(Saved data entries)

========

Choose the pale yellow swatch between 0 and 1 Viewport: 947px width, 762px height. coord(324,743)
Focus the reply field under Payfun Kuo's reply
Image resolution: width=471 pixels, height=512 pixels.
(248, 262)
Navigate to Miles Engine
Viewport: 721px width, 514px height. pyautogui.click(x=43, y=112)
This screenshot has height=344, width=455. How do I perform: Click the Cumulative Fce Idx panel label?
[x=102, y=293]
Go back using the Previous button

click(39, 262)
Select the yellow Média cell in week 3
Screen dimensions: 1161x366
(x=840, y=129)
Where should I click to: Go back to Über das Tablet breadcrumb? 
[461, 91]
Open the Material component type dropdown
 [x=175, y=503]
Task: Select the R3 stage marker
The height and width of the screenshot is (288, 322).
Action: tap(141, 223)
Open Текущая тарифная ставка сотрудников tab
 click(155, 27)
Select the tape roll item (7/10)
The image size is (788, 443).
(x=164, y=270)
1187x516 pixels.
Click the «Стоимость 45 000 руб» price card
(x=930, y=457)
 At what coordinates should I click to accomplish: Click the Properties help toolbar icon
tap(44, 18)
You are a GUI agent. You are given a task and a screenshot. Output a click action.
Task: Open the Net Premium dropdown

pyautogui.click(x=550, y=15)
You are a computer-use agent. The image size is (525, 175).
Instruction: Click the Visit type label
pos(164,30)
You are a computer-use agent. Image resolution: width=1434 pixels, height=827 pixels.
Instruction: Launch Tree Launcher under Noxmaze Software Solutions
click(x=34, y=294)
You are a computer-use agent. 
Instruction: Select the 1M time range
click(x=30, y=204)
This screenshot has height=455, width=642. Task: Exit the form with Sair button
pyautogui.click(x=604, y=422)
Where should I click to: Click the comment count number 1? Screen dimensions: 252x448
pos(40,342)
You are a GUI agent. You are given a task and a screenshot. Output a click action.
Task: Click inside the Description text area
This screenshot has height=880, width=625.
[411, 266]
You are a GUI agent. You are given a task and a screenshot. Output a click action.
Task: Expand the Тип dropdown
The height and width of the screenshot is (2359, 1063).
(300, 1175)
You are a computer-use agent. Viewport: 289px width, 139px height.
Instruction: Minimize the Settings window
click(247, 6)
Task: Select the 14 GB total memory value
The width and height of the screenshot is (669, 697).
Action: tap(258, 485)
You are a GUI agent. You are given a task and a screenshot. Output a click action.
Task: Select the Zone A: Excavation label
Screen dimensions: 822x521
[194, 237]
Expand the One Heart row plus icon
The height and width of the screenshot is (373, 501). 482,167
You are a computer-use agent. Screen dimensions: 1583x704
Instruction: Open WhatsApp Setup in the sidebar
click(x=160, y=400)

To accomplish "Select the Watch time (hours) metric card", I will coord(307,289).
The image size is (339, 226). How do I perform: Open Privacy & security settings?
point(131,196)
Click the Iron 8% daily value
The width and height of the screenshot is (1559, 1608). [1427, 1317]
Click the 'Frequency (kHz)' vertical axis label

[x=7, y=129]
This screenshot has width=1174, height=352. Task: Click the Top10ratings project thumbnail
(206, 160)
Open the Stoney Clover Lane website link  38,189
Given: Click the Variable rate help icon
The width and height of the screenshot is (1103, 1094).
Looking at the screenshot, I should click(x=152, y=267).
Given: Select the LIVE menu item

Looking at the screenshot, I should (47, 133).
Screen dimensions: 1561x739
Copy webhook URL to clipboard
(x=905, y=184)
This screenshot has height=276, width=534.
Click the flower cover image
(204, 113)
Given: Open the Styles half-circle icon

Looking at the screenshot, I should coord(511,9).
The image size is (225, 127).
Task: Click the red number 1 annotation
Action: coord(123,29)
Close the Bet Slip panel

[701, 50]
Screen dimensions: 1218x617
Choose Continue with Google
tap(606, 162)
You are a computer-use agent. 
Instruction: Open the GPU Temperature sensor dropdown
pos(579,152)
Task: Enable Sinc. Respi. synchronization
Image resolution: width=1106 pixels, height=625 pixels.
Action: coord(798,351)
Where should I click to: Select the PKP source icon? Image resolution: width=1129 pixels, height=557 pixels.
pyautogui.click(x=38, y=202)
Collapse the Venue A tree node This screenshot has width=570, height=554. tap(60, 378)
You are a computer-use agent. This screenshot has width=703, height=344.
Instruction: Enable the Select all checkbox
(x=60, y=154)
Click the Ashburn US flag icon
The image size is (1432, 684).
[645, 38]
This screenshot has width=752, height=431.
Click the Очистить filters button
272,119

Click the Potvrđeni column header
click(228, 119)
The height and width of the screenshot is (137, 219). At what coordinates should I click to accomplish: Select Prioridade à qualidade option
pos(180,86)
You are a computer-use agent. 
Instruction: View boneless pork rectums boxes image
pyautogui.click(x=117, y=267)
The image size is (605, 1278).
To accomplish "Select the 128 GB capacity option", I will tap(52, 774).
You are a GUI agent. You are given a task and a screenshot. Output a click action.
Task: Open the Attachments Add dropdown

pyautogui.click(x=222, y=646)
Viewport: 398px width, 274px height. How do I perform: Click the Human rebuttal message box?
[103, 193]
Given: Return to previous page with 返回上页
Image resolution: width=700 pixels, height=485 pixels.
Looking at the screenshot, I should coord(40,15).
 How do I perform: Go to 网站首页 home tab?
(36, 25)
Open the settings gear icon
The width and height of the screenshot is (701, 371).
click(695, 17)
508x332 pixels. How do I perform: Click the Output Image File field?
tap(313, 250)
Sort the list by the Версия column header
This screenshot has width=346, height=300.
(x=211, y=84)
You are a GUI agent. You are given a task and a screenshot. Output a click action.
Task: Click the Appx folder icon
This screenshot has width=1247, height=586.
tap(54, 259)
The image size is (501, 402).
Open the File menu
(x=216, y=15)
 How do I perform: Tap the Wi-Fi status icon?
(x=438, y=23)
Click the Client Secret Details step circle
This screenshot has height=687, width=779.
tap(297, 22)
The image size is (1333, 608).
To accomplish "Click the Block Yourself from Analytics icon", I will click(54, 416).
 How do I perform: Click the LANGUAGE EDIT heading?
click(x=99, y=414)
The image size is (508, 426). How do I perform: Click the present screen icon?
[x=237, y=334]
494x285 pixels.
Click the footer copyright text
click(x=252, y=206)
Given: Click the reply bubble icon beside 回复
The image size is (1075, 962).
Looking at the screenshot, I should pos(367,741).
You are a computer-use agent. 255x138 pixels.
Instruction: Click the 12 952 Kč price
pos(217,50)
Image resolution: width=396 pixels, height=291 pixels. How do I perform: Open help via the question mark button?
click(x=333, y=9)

========

**WORK TO BE COMPLETED**
Your answer should consist of the lines above that hold the word "reply".

**ANSWER AREA**
Focus the reply field under Payfun Kuo's reply
Given: Click the reply bubble icon beside 回复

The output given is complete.